**RECORDS SHOWN**
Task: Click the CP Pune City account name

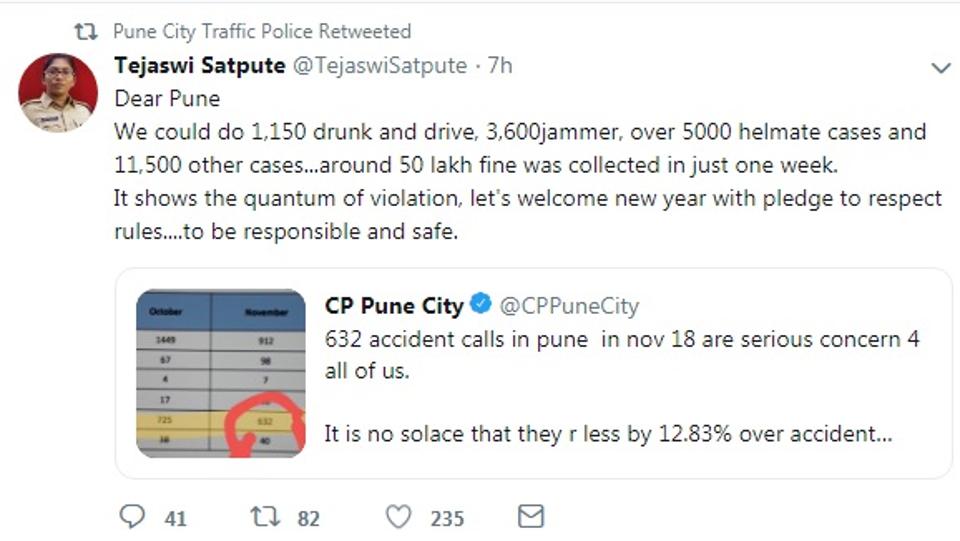Action: (394, 305)
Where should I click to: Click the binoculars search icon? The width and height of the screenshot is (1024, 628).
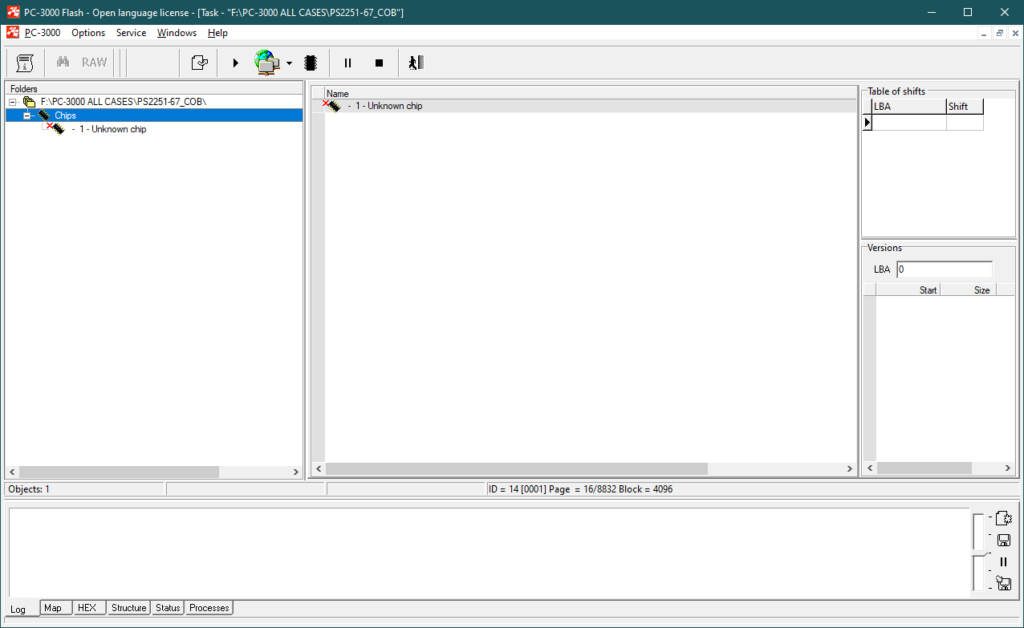click(63, 62)
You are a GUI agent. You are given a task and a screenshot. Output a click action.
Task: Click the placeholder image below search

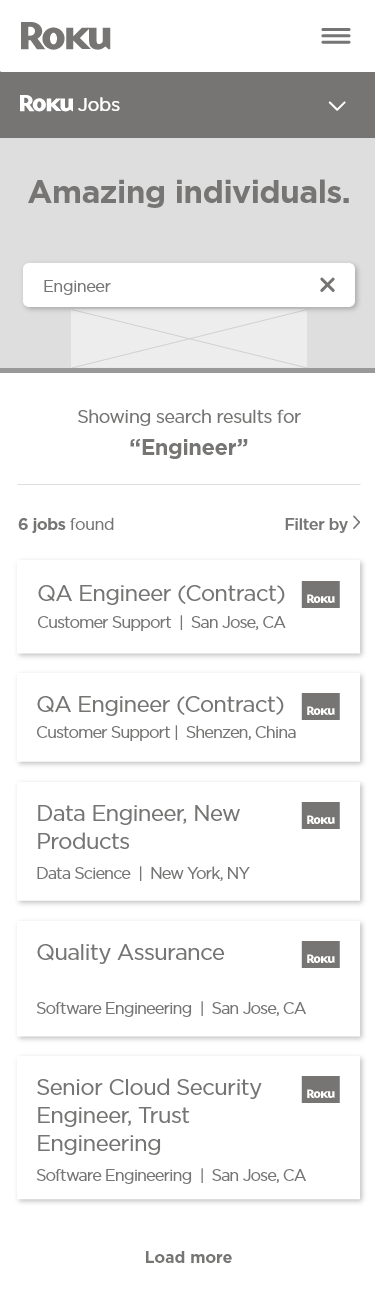(189, 338)
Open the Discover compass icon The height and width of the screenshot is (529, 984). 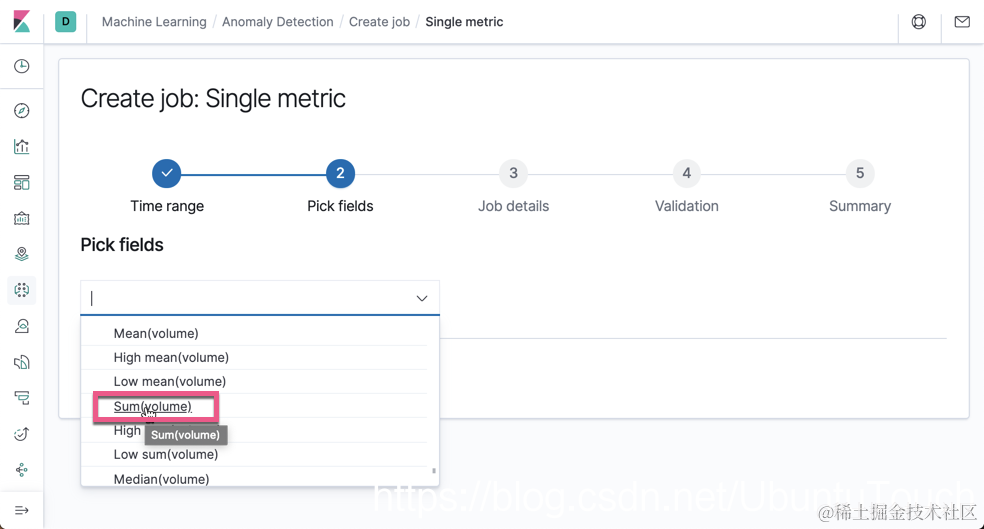pos(22,111)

**EXERCISE DIRECTIONS**
Your reply should contain only an exact copy of the lines from the beginning of the material through the line with "You are a GUI", both ends included, with the pictures removed.

**WRITTEN ANSWER**
Task: Click the CP Pune City account name

Action: (394, 305)
Where should I click to: Click the binoculars search icon? The width and height of the screenshot is (1024, 628).
click(63, 62)
You are a GUI agent. You are given a task and a screenshot. Output a click action.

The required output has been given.